Iroko Pharmaceuticals LLC announced Phase 3 study results that showed patients treated with the company’s novel, submicron particle, lower-dose diclofenac (18 mg and 35 mg), a non-steroidal anti-inflammatory drug (NSAID), experienced significant pain relief post surgery compared with placebo. The pain relief scores seen with submicron particle diclofenac 35 mg were numerically higher than those seen with submicron particle diclofenac 18 mg and the active control celecoxib.
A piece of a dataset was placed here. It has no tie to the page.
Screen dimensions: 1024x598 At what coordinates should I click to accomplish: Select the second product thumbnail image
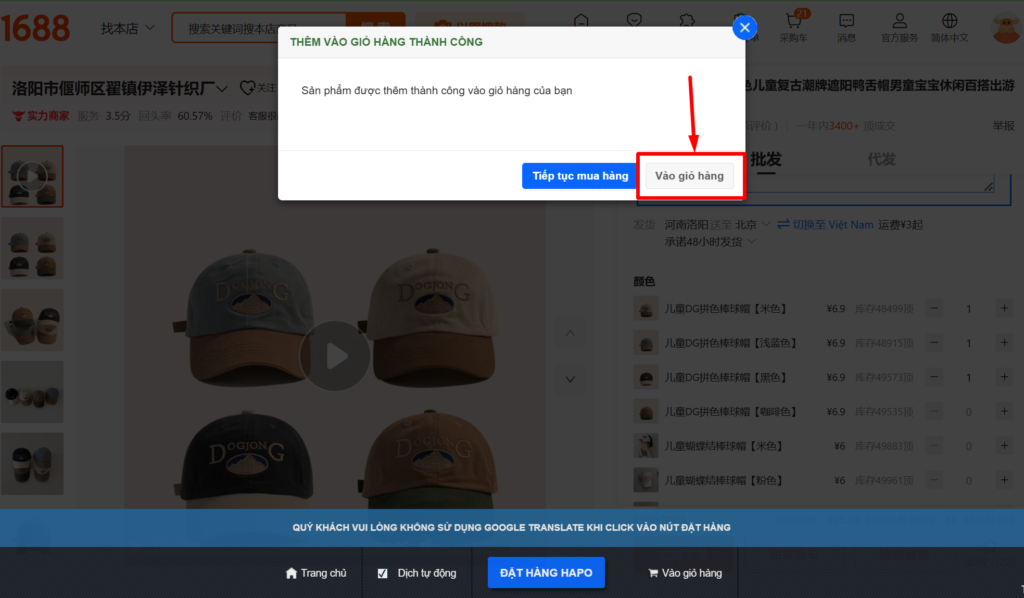tap(32, 248)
In the 428 patient, multi-center, randomized, double-blind, active- and placebo-controlled, post-surgical pain model Phase 3 study, both the 18 mg and 35 mg doses of the novel, submicron particle, lower-dose diclofenac met the primary objective of demonstrating significant improvement in pain relief as measured by the combined differences in pain intensity measured at intervals over 48 hours using a visual analog scale (VASSPID‑48) in patients with acute pain. Pain relief scores were 524 for submicron particle diclofenac 35 mg, 393 for submicron particle diclofenac 18 mg, and 390 for celecoxib. Subjects receiving submicron particle diclofenac capsules 35 mg achieved pain relief during the first four hours after initiating oral treatment (TOTPAR-4). The incidence of adverse events was generally comparable across treatment groups; the most common adverse events for all treatment groups were post-procedural swelling, nausea and headache. A single serious adverse event, deep venous thrombosis, was reported in the study for one subject in the celecoxib treatment group.
“These pivotal data indicate that submicron particle diclofenac may provide effective pain relief at a lower dose while offering fast onset of action,” stated Stephen Silberstein, Professor of Neurology and Director of the Jefferson Headache Center at Thomas Jefferson University. “In meeting this important study objective, this newly formulated diclofenac could represent a meaningful advance in the management of pain.”
“Since existing NSAIDs are often associated with serious dose-related safety concerns, a great need exists for new therapeutics that can provide relief from acute pain and contribute to overall management of pain at lower doses,” stated Allan Gibofsky, Professor of Medicine and Public Health at Weill Medical College of Cornell University. “By changing the pharmacokinetic absorption properties of diclofenac through innovative technology, we may now be able to offer patients the possibility of achieving pain relief using lower doses of diclofenac.”
“This study represents the first of several late-stage clinical programs we have initiated to address the continuing need in pain management, by using scientific innovation to optimize established therapeutics,” said Dr. Clarence Young, Chief Medical Officer of Iroko Pharmaceuticals. “These results further our understanding of the therapeutic potential of submicron particle NSAIDs and provide strong rationale for our extensive research program.”